Extrait du document:
+ + + + +
# Nouvelle Time capsule ??



## jujulianos (6 Septembre 2015)

Bonjour, 

Pensez vous qu'une nouvelle time capsule devrait voir le jour ? 

J'hésite encore un peu entre un disque dur externe et une time capsule, et comme je ne suis pas trop pressé pour le moment j' aimerai connaitre plus ou moins vos avis même si rien n'ai officiel...

Merci


----------



## r e m y (6 Septembre 2015)

Aucune idée.... Ce n'est pas le genre de produit qu'Apple met à jour très souvent et quand c'est le cas il n'y a pas vraiment de communication sur les évolutions


----------



## jujulianos (7 Septembre 2015)

c'est sur que niveau communication c'est pas le top  c'est dommage car un produit qui date de 2013 et dont le prix n'a jamais baissé, on n'a pas envie de se jeter dessus...
J'hésite à prendre un disque dur externe en thunderbolt à la place car niveau prix Go/€ il y a pas photos.


----------



## Phabi (29 Septembre 2015)

Je me trouve exactement dans le même cas que toi...

Je suis en réflexion sur un disque RAID1 ( Exemple LaCie 2Big Thunderbolt 2)
pour sécuriser mes données et avoir des performances inégalées...


----------



## jujulianos (1 Octobre 2015)

j'hésite encore...peux être prendre une time capsule 3To sur le refurb, que j'utiliserai pour ma bibliothèque itunes, et sauvegarde time machine. De plus je profiterai du réseau qu'elle produit ( ça sera peux être plus performant que le wifi de la livebox play..)


----------



## tristanWX (5 Octobre 2015)

je pense le prendre une time capsule sur LB en occasion


----------



## Membre supprimé 2 (5 Octobre 2015)

jujulianos a dit:


> j'hésite encore...peux être prendre une time capsule 3To sur le refurb, que j'utiliserai pour ma bibliothèque itunes, et sauvegarde time machine. De plus je profiterai du réseau qu'elle produit ( ça sera peux être plus performant que le wifi de la livebox play..)
+ + + + +
Données brutes:
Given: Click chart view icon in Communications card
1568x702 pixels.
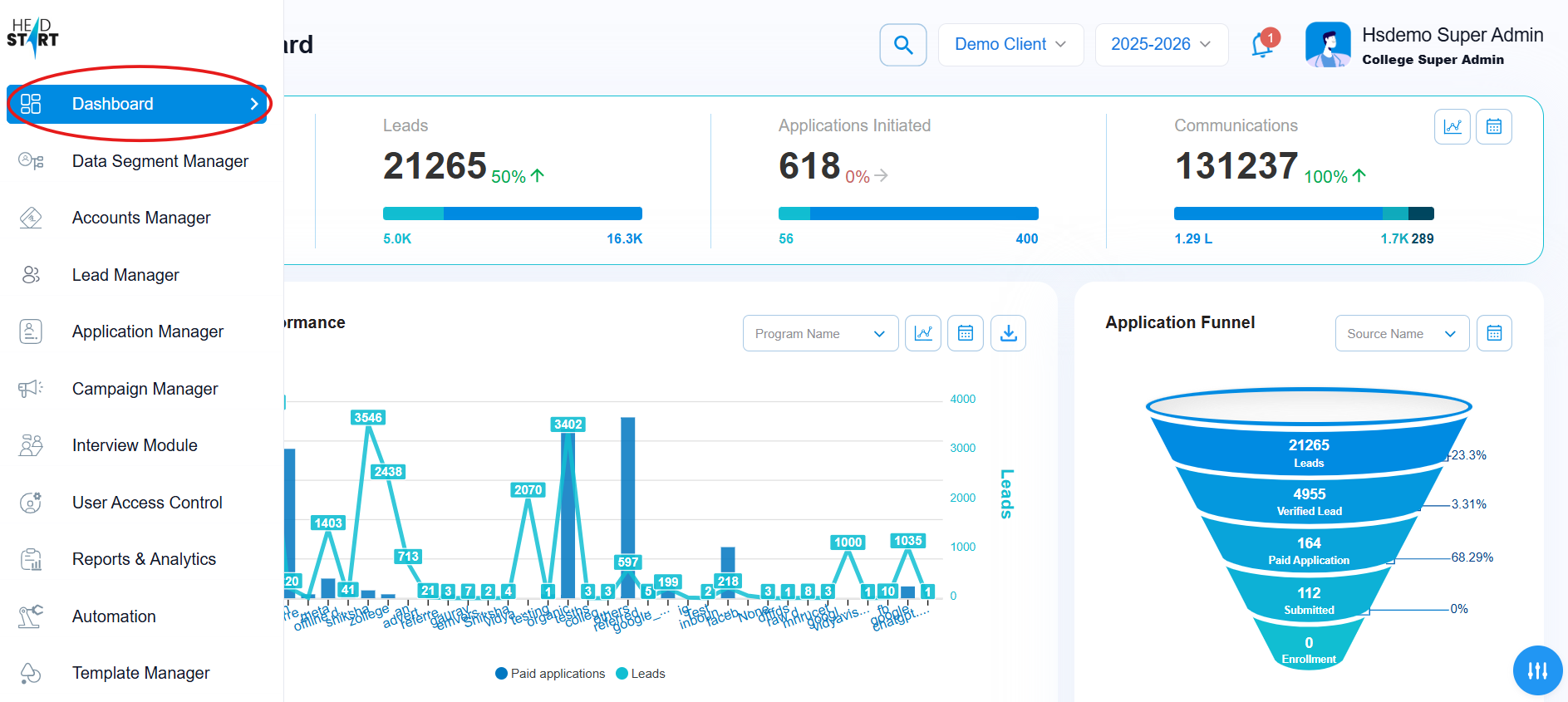Looking at the screenshot, I should (x=1452, y=126).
+ + + + +
Consigne: Pouvez-vous recopier intégralement, sans la moindre modification, l'extrait du document consacré à la Time Capsule ?

Résultat:
# Nouvelle Time capsule ??



## jujulianos (6 Septembre 2015)

Bonjour, 

Pensez vous qu'une nouvelle time capsule devrait voir le jour ? 

J'hésite encore un peu entre un disque dur externe et une time capsule, et comme je ne suis pas trop pressé pour le moment j' aimerai connaitre plus ou moins vos avis même si rien n'ai officiel...

Merci


----------



## r e m y (6 Septembre 2015)

Aucune idée.... Ce n'est pas le genre de produit qu'Apple met à jour très souvent et quand c'est le cas il n'y a pas vraiment de communication sur les évolutions


----------



## jujulianos (7 Septembre 2015)

c'est sur que niveau communication c'est pas le top  c'est dommage car un produit qui date de 2013 et dont le prix n'a jamais baissé, on n'a pas envie de se jeter dessus...
J'hésite à prendre un disque dur externe en thunderbolt à la place car niveau prix Go/€ il y a pas photos.


----------



## Phabi (29 Septembre 2015)

Je me trouve exactement dans le même cas que toi...

Je suis en réflexion sur un disque RAID1 ( Exemple LaCie 2Big Thunderbolt 2)
pour sécuriser mes données et avoir des performances inégalées...


----------



## jujulianos (1 Octobre 2015)

j'hésite encore...peux être prendre une time capsule 3To sur le refurb, que j'utiliserai pour ma bibliothèque itunes, et sauvegarde time machine. De plus je profiterai du réseau qu'elle produit ( ça sera peux être plus performant que le wifi de la livebox play..)


----------



## tristanWX (5 Octobre 2015)

je pense le prendre une time capsule sur LB en occasion


----------



## Membre supprimé 2 (5 Octobre 2015)

jujulianos a dit:


> j'hésite encore...peux être prendre une time capsule 3To sur le refurb, que j'utiliserai pour ma bibliothèque itunes, et sauvegarde time machine. De plus je profiterai du réseau qu'elle produit ( ça sera peux être plus performant que le wifi de la livebox play..)